Detectives didn’t immediately link this when a body was found in a natural pool in the nearby Berriel Ravine inland from the coast on 6 March last year following storms the previous month. The deceased woman was naked from the waist down.
Forensic experts were unable to determine the precise cause of death or extract definitive DNA. The victim had tattoos on her shoulder and back but no fingerprints because her fingertips had been destroyed during the estimated three weeks she had been lying lifeless in the water.
The woman had been in the water for an estimated three weeks, causing her belongings to be destroyed. Despite using drones and helicopters to search the hard-to-reach area, no trace of the woman’s possessions was found.
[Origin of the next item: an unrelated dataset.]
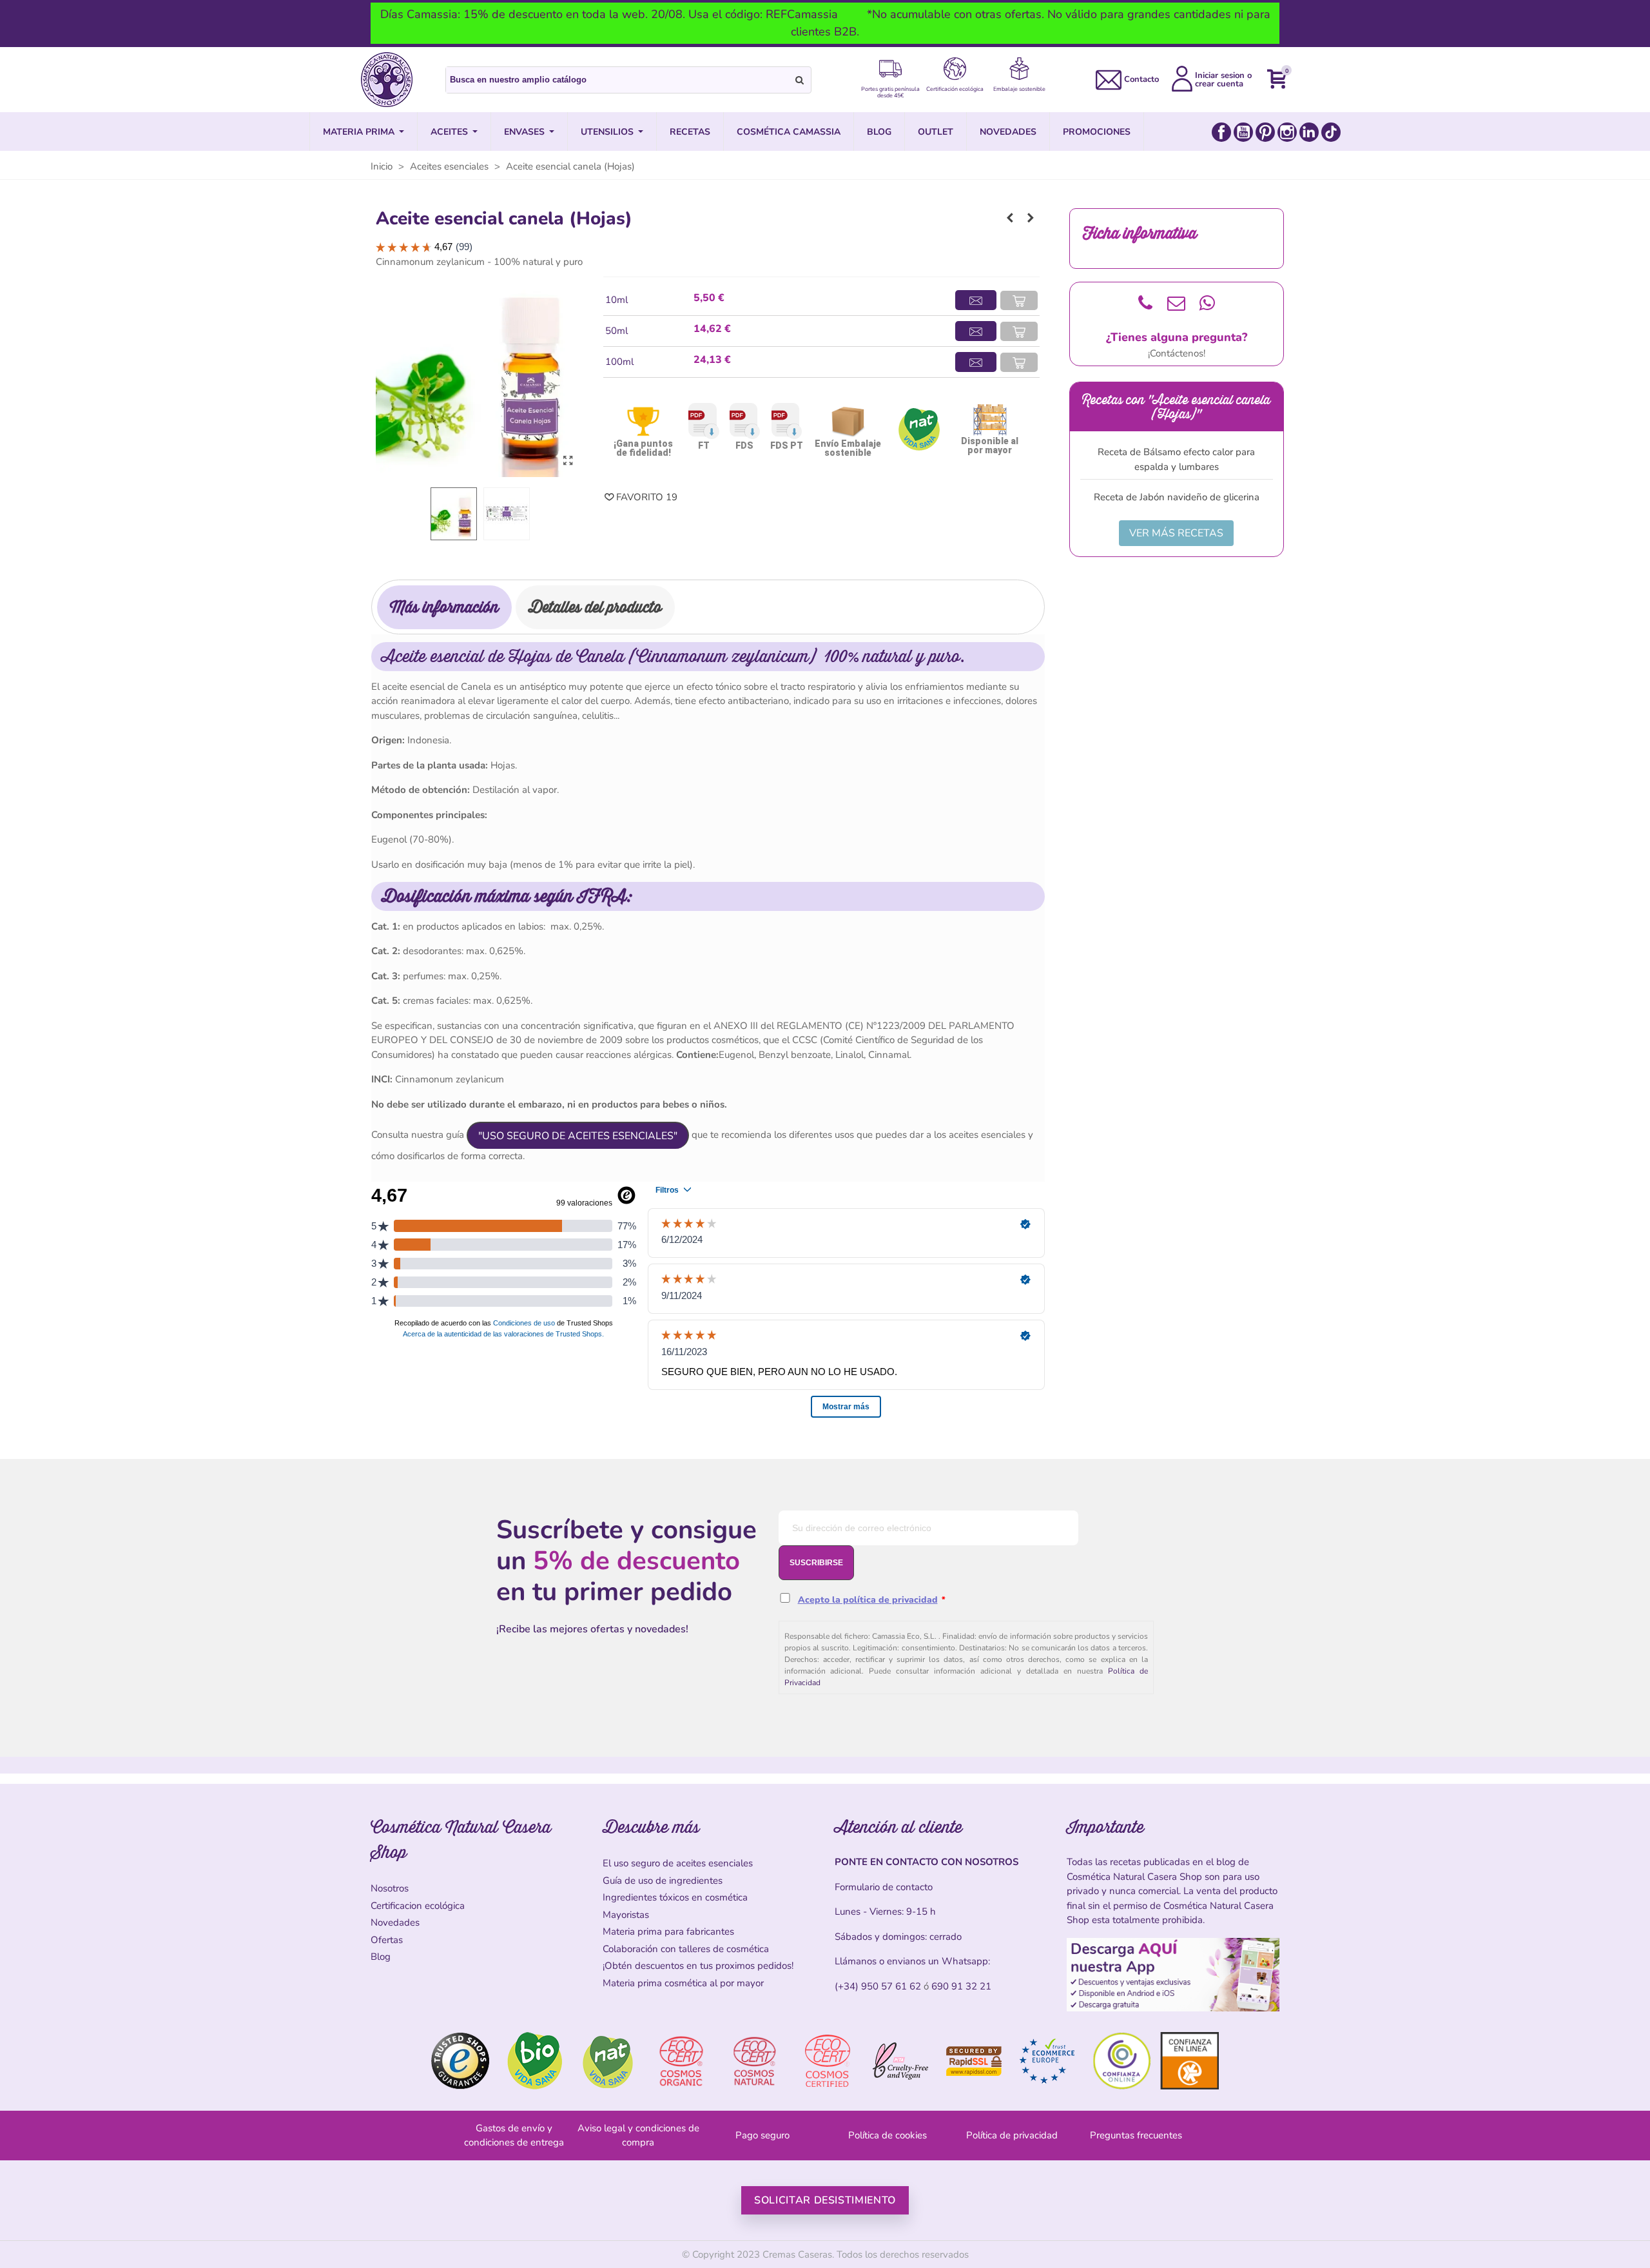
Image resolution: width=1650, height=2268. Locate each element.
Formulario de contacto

The missing persons alert from November 2024 had already been deactivated, but Annabella’s family raised the alarm again shortly before she was discovered deceased, leading investigators to consider the possibility that she could be the unidentified woman.
The poor condition of the DNA forensic experts were able to extract made it impossible to positively match with samples tested against relatives, despite two successive attempts.
However, a tooth sent to Interpol provided the solution. While the exact cause of her death remains unknown, police who have now publicly disclosed their months-long investigation, say they have ruled out a violent death and are not treating it as a crime.
Annabella had relocated to Gran Canaria from her native country following a battle with cancer which resulted in psychological after-effects.
She was labelled as a “vulnerable person” after she was reported missing the first time before being located.
Reports overnight suggest that police have concluded she ran out of money and ended up on the streets, likely dying elsewhere in Gran Canaria before storm flash floods transported her body to the remote location where it was discovered.
Police chief Pablo Fernandez Sala described the efforts to identify the deceased woman as “hard and intense.”
He spoke to island daily La Provincia said: “Colleagues tried to reach the natural pool to reconstruct her last steps and carry out a visible inspection on the ground but it was impossible.
“You would have needed to be a professional climber, not just any hiker, to reach the spot. All we had to go on initially were some strange tattoos she had on her shoulder and back.”
Describing the dead end investigators faced when attempting to secure a positive DNA match, he continued: “The mould of the tooth was sent though Interpol and provided conclusive data.
“Once you have a name, it’s easier to find out because most people have a dental record. A set of teeth is like a fingerprint; it has its characteristic points. The dentition is the safe of the human body and what lasts the most at high temperatures.”